The ISP Column
A column on things Internet
NANOG continues to be one of the major gatherings on network operators and admins, together with the folk who work to meet the various needs of this community. Their program committee produces a program that never fails to provide thought provoking interest. Here are my reactions to some of the presentations I heard at NANOG 66, held in San Diego in February.
It was always assumed that the exhaustion of the pools of IPv4 addresses would act as a major incentive to the deployment of IPv6, but in the 5 years since the original point of exhaustion, the central pool of IPv4 addresses held by the IANA the deployment of IPv6 has been somewhat lacklustre. The measure of the level of IPv6 used to access Google sites has reached 10% in recent days, but the global estimate of IPv6-capable users is a little lower than this, currently at some 5% of the total Internet user population.

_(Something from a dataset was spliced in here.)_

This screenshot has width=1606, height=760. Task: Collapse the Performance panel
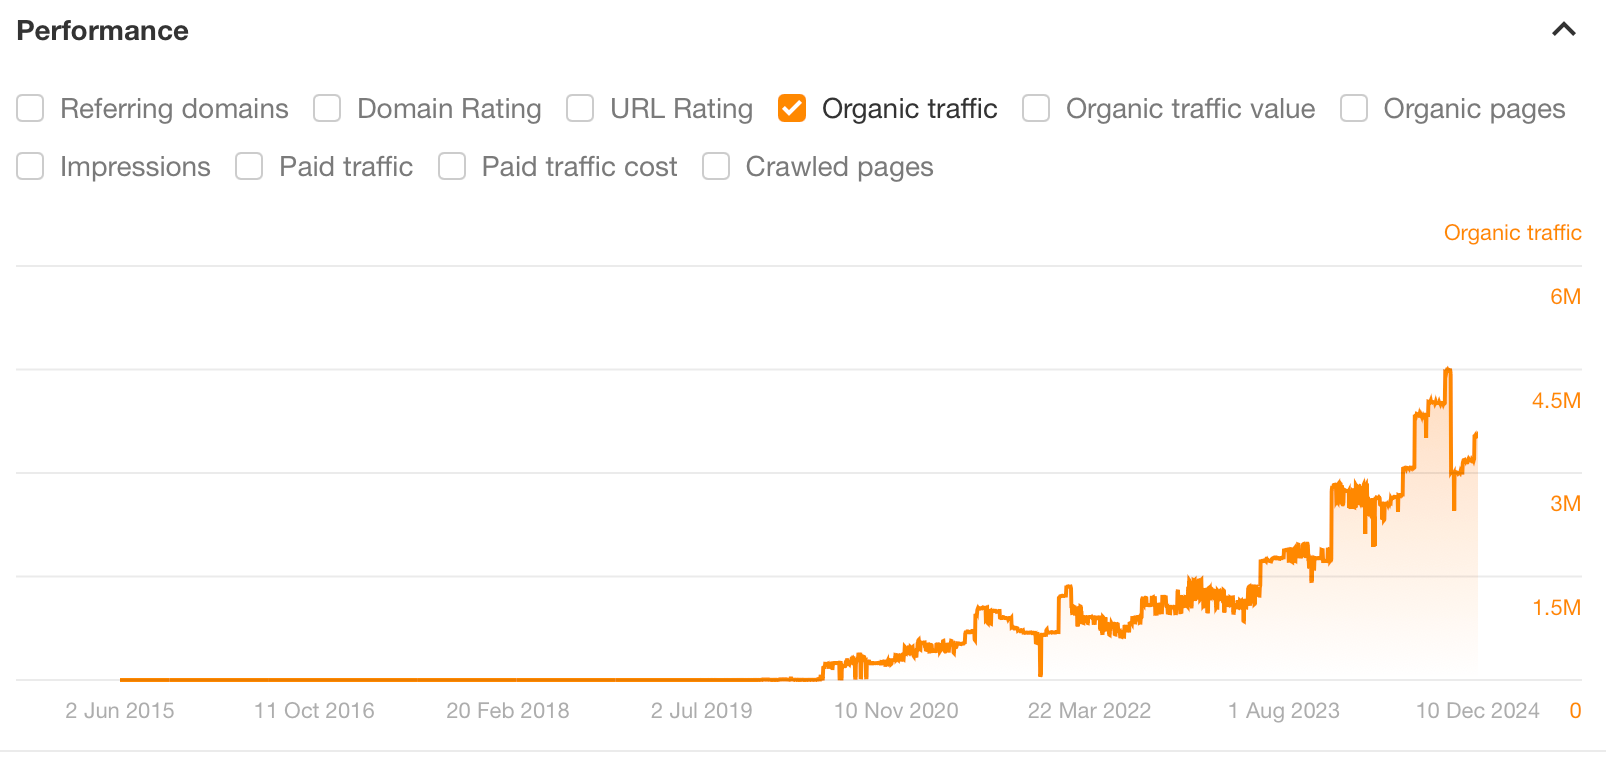click(x=1562, y=30)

Another view is the relative proportion of ASNs that announce both IPv4 and IPv6 prefixes. Of note in this view is the rapid rise in the number of IPv6-anouncing networks in the ARIN region following the exhaustion of the ARIN IPv4 address pool in mid 2016.

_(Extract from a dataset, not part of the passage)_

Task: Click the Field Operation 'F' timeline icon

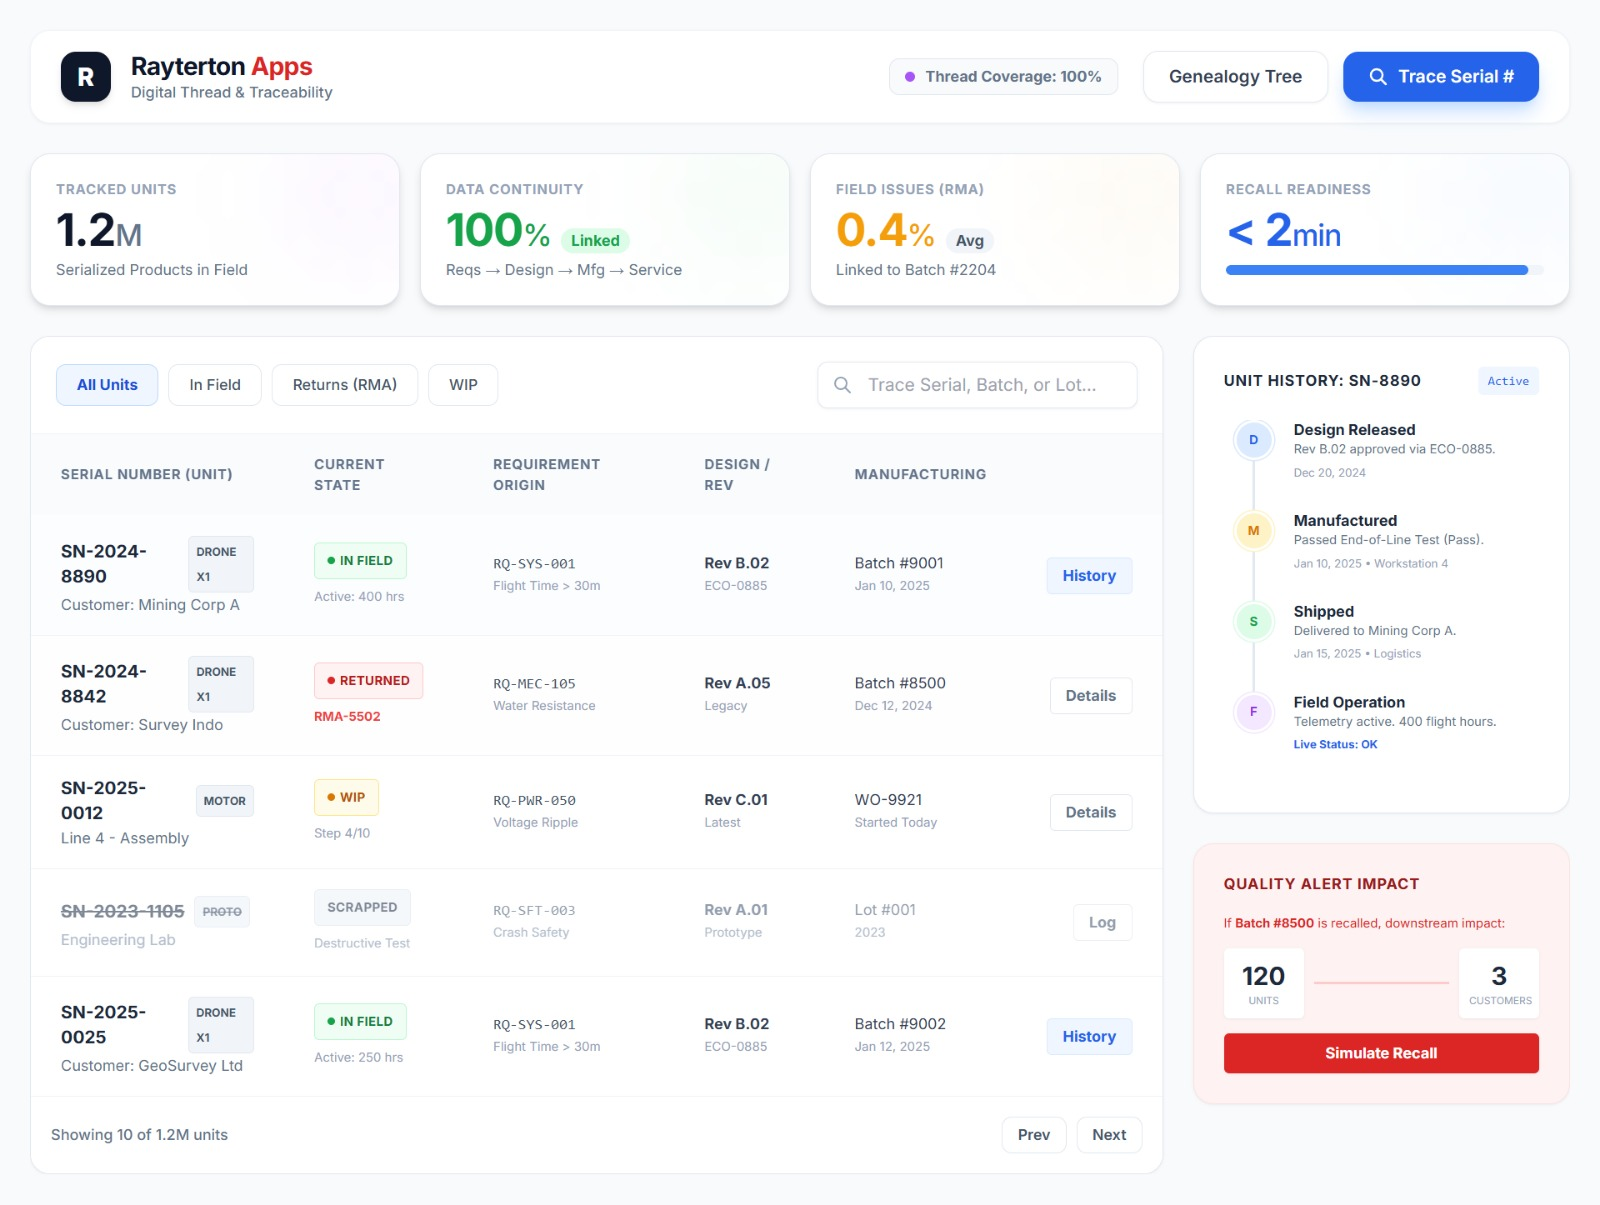Action: tap(1253, 712)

Emile Aben presented on as aspect of RIPE’s support for IPv6 adoption. For some years RIPE has had a program of IPv6 “stars” that provided a public acknowledgement of networks that go through the steps of obtaining IPv6 addresses, adding them into their service infrastructure and announce an IPv6 service. Of the 13,000 Local Internet Registries (LIRs) in the region served by the RIPE NCC approximately one quarter have no IPv6 stars and one third have one star (received an IPv6 allocation). The remainder have 2 or more stars, corresponding to routing advertisement, reverse DNS registration and route registry entries, and the count of IPv6-capable users in their network. The observation was made that progress has not always been up and to the right. The presentation notes that some 462 entities have stopped announcing IPv6 addresses. The RIPE NCC contacted these folk and found that in many cases this corresponded to a test of IPv6 and the advertisement was withdrawn at the conclusion of the test. Other reasons include lack of infrastructure support, lack of a commercial imperative as seen by explicit customer demand, and some concerns relating to the network’s security framework. In the majority of cases there is no definite plan when the IPv6 prefix will be re-announced.

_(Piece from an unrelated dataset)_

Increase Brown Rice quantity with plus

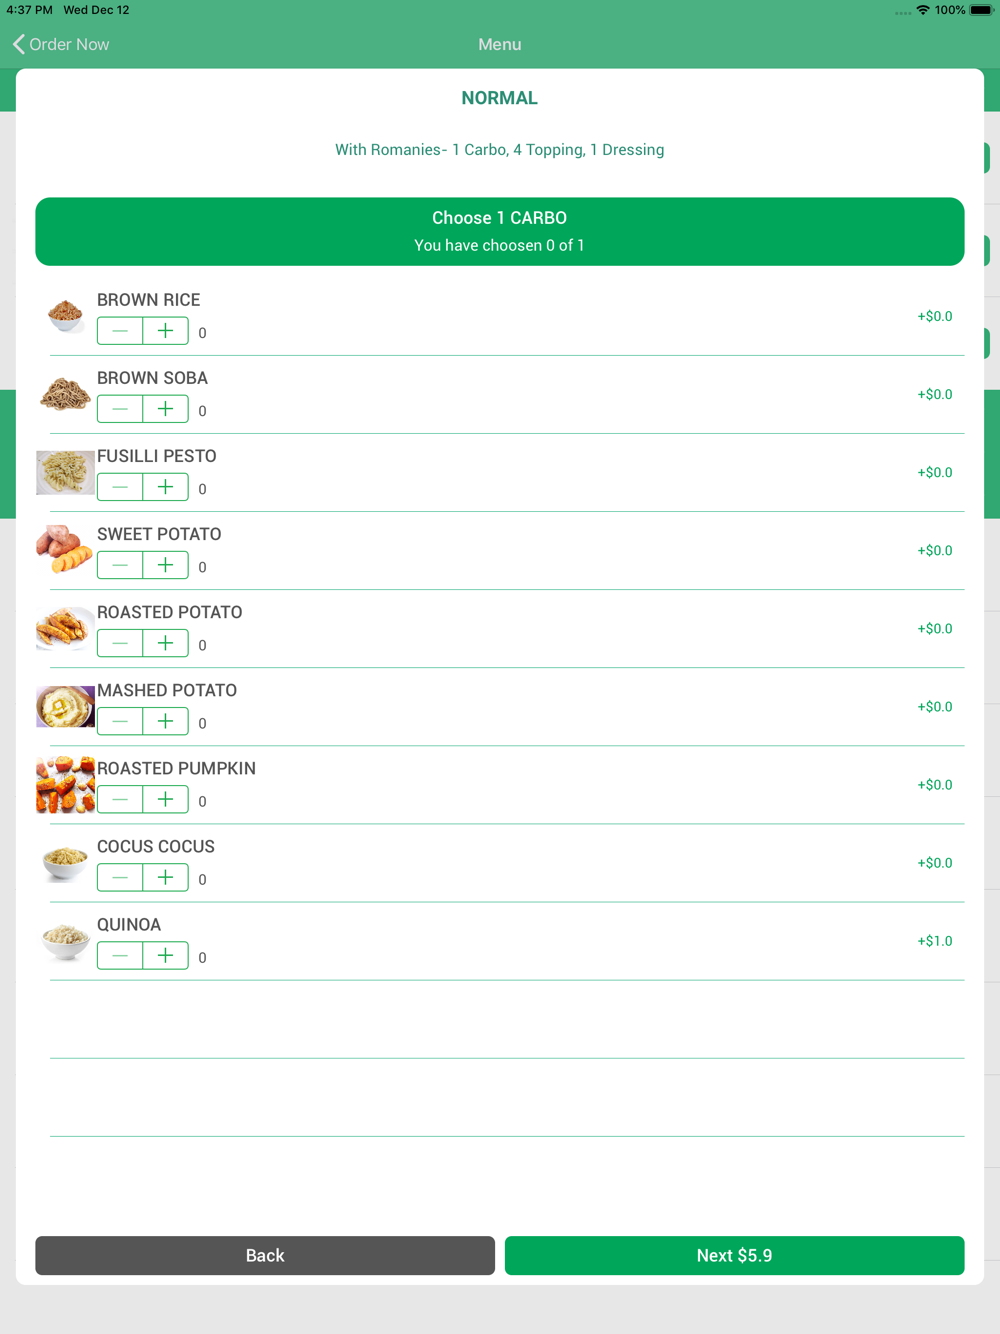[x=166, y=331]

It certainly appears that the “whole of Internet” current picture of IPv6 deployment is not uniform. While there are many signals that show a concerted effort to deploy IPv6 in the United States, comparable activity is not so evident in many other countries., and this presentation shows that in parts of Europe the forward momentum is counter balanced by some evidence of regression to an IPv4-only service by some network operators.
I also presented at NANOG in the topic of measuring IPv6 performance, comparing the outcome of work performed in 2012 with a similar study undertaken across 2015. The good news is that IPv6 performance reliability is improving, and these days the we see a connection failure rate of around 2%. The major change in the intervening four years is the drop in the use of Teredo and 6to4. Both of these auto tunnelling techniques have largely lapsed in the intervening period, and Teredo has all but disappeared while 6to4 is declining. Which is just as well as these two tunnelling techniques are notoriously unreliable! But what we are left with is this residual connection failure rate of around 1 in 50 connection attempts. IPv4, by comparison has a failure rate of 0.2%, or 1 in 500 connections. So from a reliability perspective IPv6 still has some issues to address in many networks. The other aspect of performance is related to relative speed. Is IPv6 faster or slower than IPv4? Here the answer is a lot better. IPv6 is just as fast as IPv4 for around 70% of all the sample points. So as long as the customer is not seeing the IPv6 Internet through some form of tunnel, then once the connection is established the connection will run at much the same speed as Ipv4. The residual issue is that the odds of setting up a connection are still far better for IPv4.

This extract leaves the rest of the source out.